Hubbard has been playing poker online professionally since January 2007, and became the fourth person to achieve SuperNova Elite status on PokerStars in October. To achieve that status, Hubbard played almost entirely six-man sit-and-goes mostly in the $119 to $565 level, eight to 12 tables at a time.
Over the spread of the year, the hours he put in as a professional player to reach the SuperNova Elite landmark also came out to about 40 hours per week - the same as any other average job.
But playing professional online poker is a fairly unique job that takes a unique skillset, which is what the Star-Tribune focused on in its story about Hubbard.

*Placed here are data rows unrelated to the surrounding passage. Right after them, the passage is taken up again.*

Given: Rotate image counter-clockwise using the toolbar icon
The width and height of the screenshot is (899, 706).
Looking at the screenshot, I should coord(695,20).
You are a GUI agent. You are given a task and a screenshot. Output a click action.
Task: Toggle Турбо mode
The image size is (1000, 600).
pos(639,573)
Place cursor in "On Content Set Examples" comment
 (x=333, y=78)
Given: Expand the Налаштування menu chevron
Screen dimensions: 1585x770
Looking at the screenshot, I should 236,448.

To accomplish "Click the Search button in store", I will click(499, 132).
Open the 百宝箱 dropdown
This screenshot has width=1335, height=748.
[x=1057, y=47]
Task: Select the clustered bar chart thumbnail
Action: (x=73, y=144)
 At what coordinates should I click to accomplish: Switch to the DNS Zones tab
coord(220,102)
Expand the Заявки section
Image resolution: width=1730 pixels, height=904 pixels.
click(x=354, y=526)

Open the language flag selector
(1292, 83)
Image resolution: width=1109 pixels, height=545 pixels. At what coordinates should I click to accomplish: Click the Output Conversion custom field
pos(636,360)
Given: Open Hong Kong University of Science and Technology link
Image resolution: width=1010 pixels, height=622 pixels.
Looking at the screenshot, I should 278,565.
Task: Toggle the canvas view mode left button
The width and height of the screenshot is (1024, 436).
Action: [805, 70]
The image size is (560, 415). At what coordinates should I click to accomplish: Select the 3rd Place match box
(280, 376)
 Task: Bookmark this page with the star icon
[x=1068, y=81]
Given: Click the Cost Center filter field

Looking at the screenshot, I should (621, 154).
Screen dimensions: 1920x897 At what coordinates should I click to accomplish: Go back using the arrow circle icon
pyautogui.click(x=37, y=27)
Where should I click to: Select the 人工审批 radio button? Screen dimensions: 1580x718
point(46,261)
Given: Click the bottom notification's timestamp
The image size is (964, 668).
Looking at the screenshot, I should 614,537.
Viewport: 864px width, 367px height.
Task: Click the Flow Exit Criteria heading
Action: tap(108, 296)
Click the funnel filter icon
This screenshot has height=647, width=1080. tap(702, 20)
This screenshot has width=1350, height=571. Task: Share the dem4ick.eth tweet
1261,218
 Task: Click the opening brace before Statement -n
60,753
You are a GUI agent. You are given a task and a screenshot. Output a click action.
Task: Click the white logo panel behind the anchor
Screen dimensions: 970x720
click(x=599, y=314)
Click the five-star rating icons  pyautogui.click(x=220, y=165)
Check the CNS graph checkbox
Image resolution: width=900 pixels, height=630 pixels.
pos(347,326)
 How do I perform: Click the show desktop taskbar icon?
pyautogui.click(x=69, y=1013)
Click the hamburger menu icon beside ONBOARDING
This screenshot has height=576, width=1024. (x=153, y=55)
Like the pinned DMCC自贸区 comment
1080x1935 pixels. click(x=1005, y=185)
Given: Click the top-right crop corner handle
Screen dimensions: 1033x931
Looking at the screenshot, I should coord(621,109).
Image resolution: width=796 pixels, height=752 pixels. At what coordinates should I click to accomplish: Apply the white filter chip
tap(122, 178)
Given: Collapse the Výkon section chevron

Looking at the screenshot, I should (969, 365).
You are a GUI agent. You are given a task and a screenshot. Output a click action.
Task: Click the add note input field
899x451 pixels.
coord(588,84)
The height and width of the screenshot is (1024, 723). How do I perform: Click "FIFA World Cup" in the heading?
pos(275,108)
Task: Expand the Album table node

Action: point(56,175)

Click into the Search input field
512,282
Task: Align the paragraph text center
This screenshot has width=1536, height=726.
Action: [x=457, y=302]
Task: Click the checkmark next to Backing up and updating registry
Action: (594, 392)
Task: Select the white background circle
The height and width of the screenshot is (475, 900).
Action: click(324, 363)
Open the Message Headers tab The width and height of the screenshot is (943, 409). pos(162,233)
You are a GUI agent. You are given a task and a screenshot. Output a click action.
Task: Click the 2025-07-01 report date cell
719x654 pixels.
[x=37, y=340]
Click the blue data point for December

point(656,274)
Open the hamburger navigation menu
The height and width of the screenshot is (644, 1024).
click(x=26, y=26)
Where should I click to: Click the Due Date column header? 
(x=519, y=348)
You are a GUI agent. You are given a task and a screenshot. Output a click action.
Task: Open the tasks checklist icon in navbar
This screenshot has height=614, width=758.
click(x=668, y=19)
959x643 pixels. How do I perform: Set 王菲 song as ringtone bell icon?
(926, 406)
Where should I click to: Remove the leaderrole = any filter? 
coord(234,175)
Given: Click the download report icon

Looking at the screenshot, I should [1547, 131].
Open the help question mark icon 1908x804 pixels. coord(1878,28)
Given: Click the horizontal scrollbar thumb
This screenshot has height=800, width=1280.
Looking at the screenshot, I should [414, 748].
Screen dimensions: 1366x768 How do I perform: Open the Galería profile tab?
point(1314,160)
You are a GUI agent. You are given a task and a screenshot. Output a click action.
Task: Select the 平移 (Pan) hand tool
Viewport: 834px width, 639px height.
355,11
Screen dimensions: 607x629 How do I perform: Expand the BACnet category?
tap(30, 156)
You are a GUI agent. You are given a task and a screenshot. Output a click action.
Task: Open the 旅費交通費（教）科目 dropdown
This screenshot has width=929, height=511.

Hubbard had got his start playing poker with friends while in high school. He started looking at the game more seriously while studying for a degree in business administration at Winona State University in Minnesota.
He found out he was being laid off from his college job, and he started an Excel spreadsheet to calculate his hourly rate and see if he could just play poker as his job.
"I realized I was making more than I would at a normal 'job' so I decided to give it a go," Hubbard said in a PokerStars Blog interview.
By the fall semester of 2006 he was making $100 an hour, according to the Star-Tribune article and in January 2007 he quit school to play full time.
"I love the game, the money and the freedom," he said in the article. "I mean, find me another job where I can enjoy what I'm doing, make around $200 an hour, have the freedom of making my own schedule and take as much time off as I want, whenever I want."
Hubbard's parents even weighed in on his career choice in the article. His dad talked about his disappointment at his son skipping out on his last semester of college, but then Hubbard ended up making more money last year playing poker than he did at his job.
Showing how serious Hubbard actually takes the game as his profession, he was able to provide spreadsheets and statistics displaying his profits to his mom to help convince her he'd made the right career choice.
To get his positive results, Hubbard works about four days a week, getting in 45 hours of play. On a good day, he may be up $11,000, or on a bad day he may lose up to $8,000. Hubbard told the Star-Tribune he is projecting profits of about $250,000 this year.